The company, which began testing cheaper mobile plans last year in many markets including Malaysia, said it is hopeful that its new plan would “broaden access to Netflix in this truly mobile-first nation.” More than 88% of people in Malaysia own a smartphone and 78% of internet users in the Southeast Asian nation spend time streaming and downloading entertainment, according to industry estimates.
In a statement, Ajay Arora, Director of Product Innovation at Netflix, said, “our members in Malaysia love to watch shows on their smartphones and tablets. With the first-ever Mobile plan in Southeast Asia, all of Netflix’s shows and movies will be even more accessible for Malaysians to stream and download.”
Like in India, Netflix competes with a range of aggressively priced services such iFlix, Dimsum, playTV, and Astro Go in Malaysia. In Malaysia, too, the company has invested in producing original content to better serve the local consumers. Upcoming series The Ghost Bride was filmed and produced in Malaysia. Comedy series Polis Evo and Jagat have also been popular among users in the nation.

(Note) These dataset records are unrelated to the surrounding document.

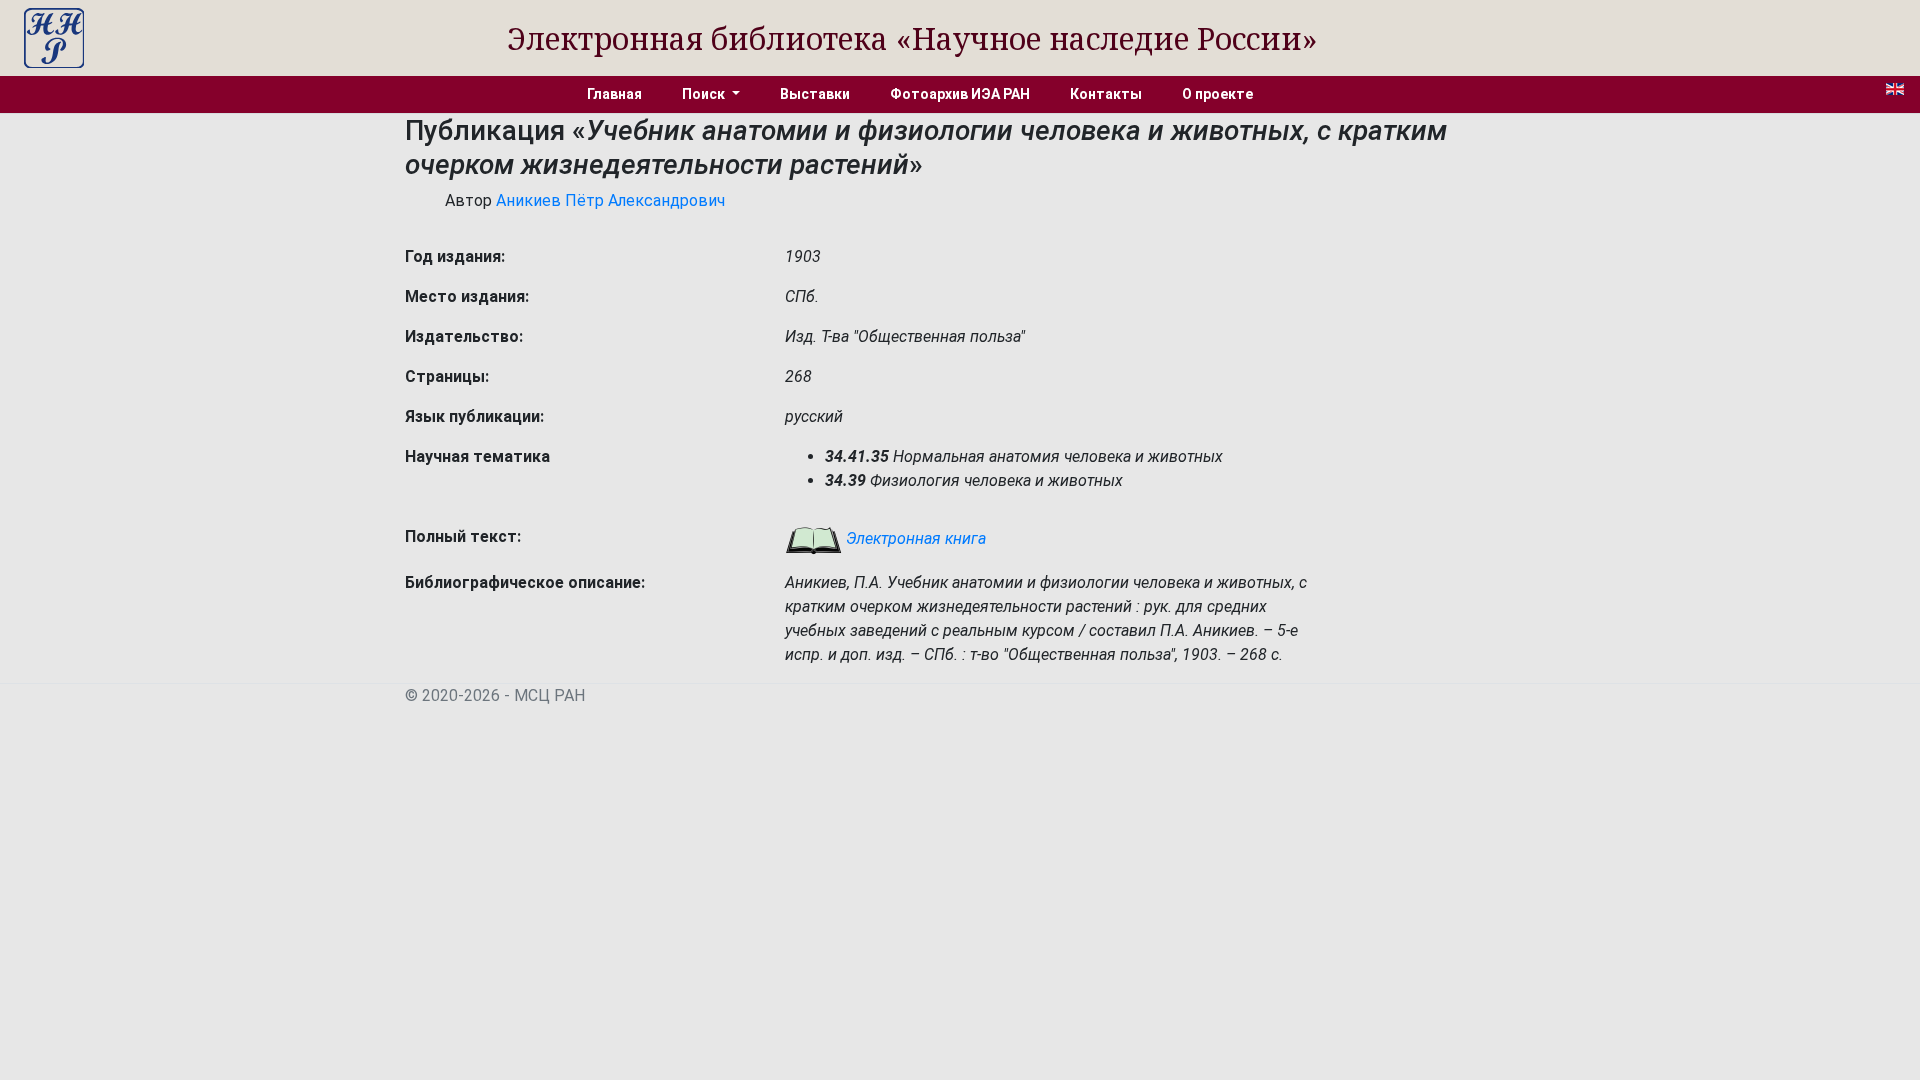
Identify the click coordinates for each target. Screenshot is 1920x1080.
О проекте (1217, 94)
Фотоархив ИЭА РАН (960, 94)
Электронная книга (914, 538)
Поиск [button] (705, 94)
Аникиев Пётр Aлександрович (610, 200)
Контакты (1106, 94)
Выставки (815, 94)
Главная (614, 94)
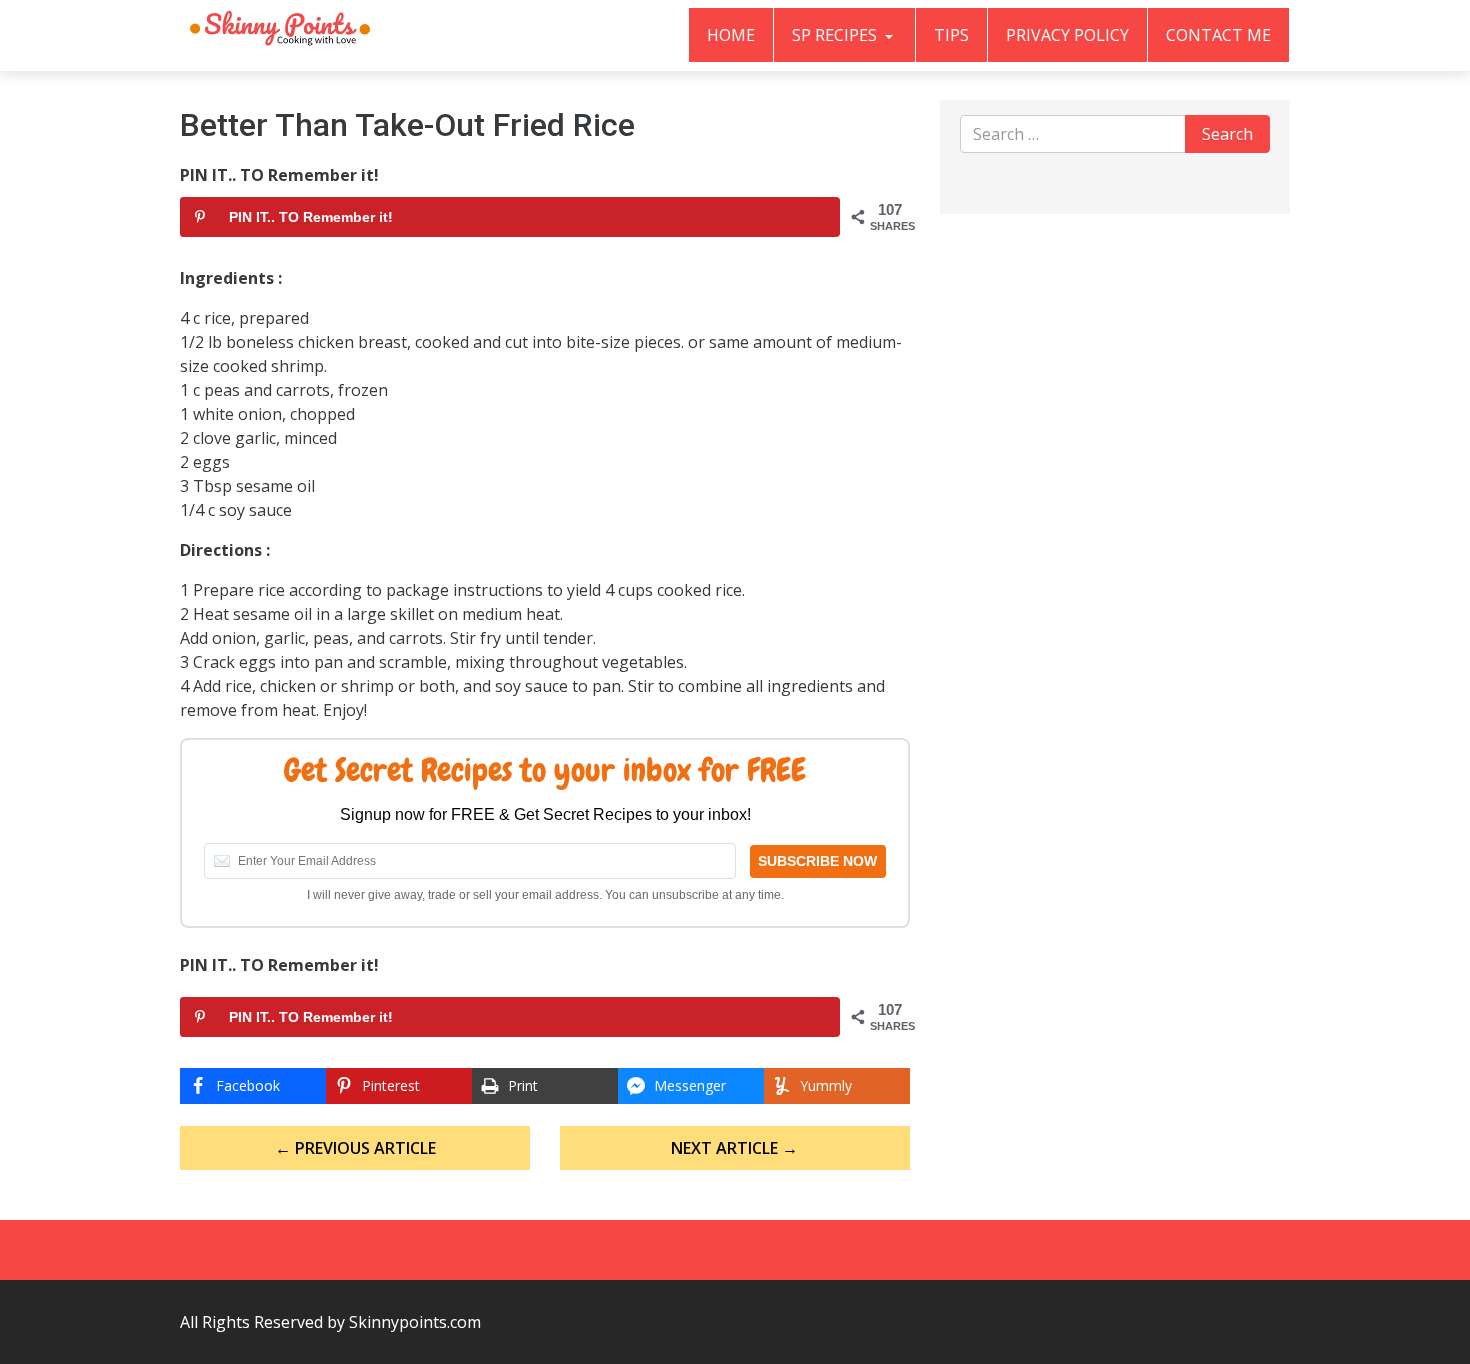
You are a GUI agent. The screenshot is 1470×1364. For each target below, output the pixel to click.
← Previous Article (355, 1148)
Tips (951, 35)
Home (731, 35)
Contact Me (1218, 35)
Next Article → (734, 1148)
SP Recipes (836, 35)
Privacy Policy (1067, 35)
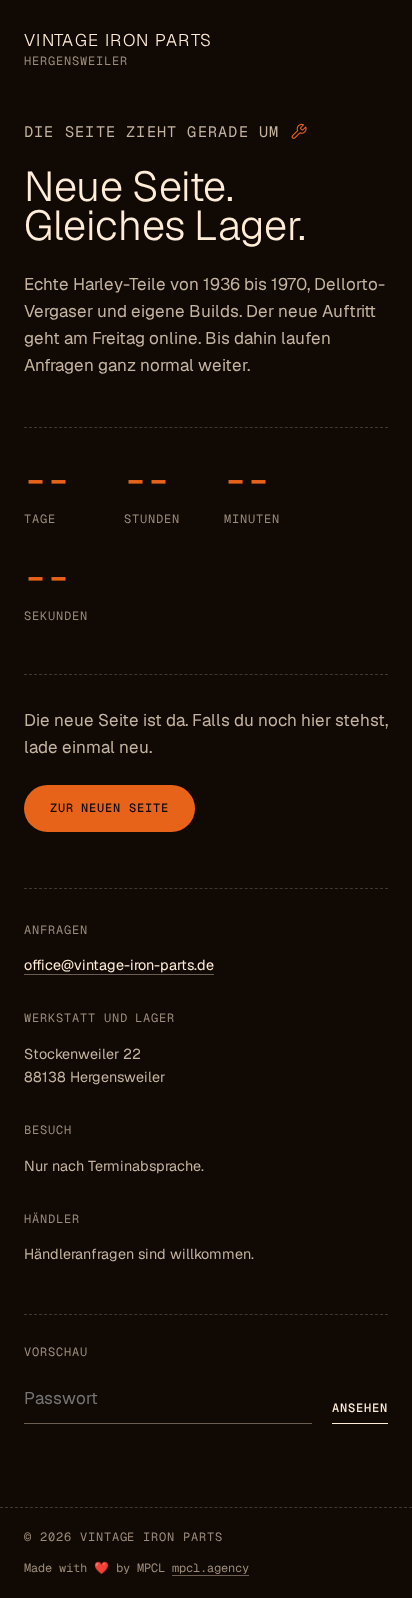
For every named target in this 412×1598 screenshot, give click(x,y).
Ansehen (360, 1408)
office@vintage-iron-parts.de (119, 965)
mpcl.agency (210, 1568)
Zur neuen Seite (109, 808)
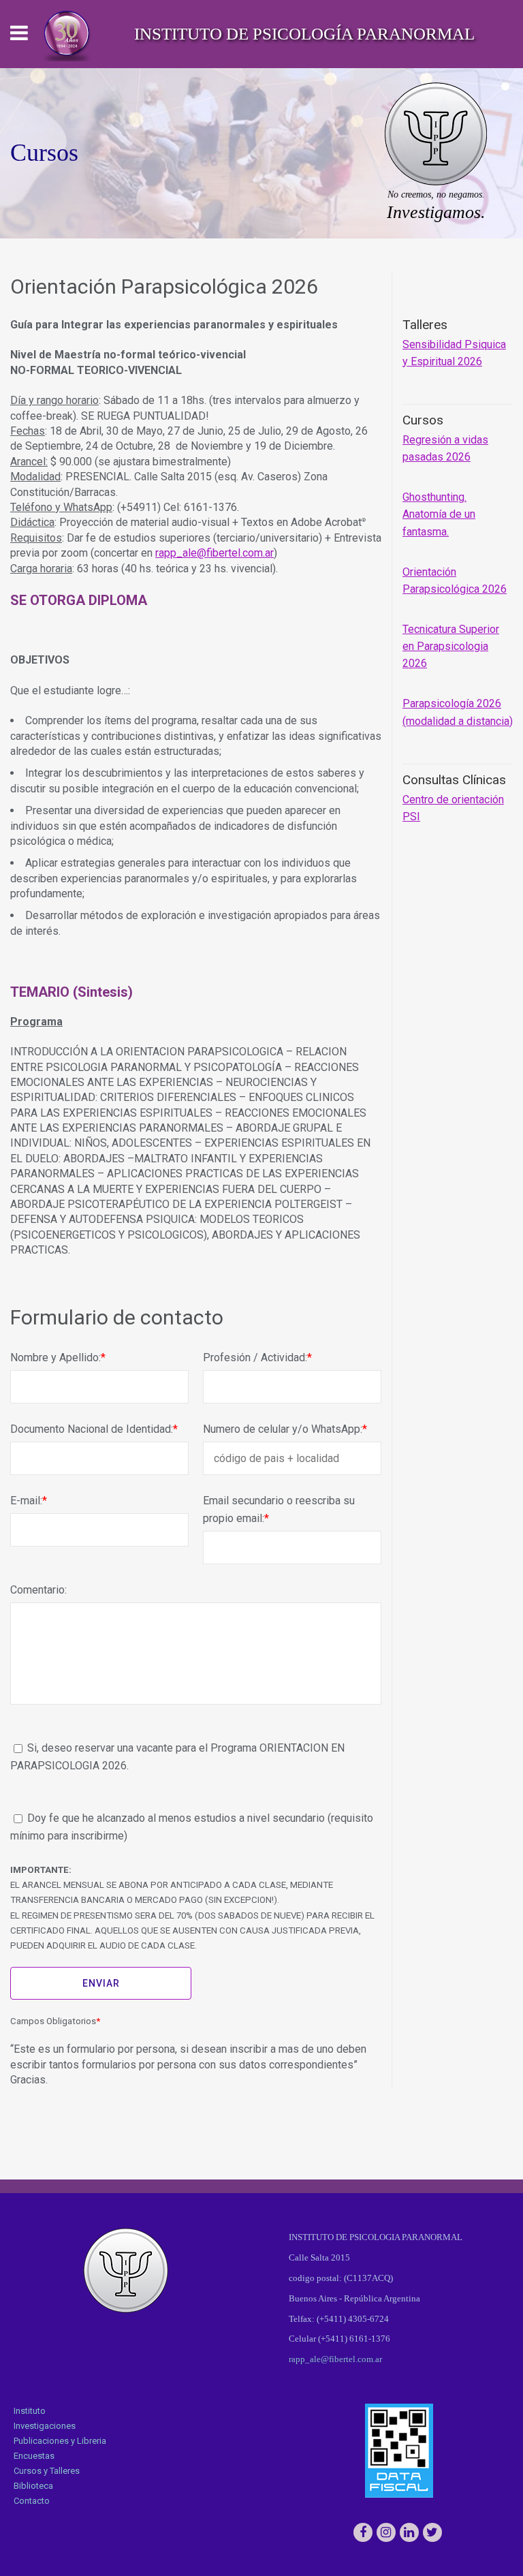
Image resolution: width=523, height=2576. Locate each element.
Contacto (32, 2501)
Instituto (30, 2411)
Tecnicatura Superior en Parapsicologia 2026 (450, 646)
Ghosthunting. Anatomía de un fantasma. (438, 514)
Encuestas (34, 2456)
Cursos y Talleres (47, 2471)
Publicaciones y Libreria (60, 2441)
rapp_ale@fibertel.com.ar (214, 552)
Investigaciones (45, 2426)
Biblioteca (33, 2486)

As we have argued in the past, Netflix’s standard pricing has limited its reach in many parts of the world, especially since a number of rivals are offering their services at lower cost. And the company is increasingly admitting this. During its quarterly earnings call last week, the company executives noted that it was “pleased” with the way its mobile-only plan that it launched in India was gaining adoption in the nation.
“Our approach with pricing is to grow revenue and so far, uptake and retention on our mobile plan in India has been better than our initial testing suggested. This will allow us to invest more in Indian content to further satisfy our members. While still only a very small percentage of our total subscriber base, we’re continuing to test mobile-only plans in other markets,” they said.
Greg Peters, chief product officer at Netflix, said the company was exploring more plan structures and “feature value benefits” in other different markets to see how the audiences react to them.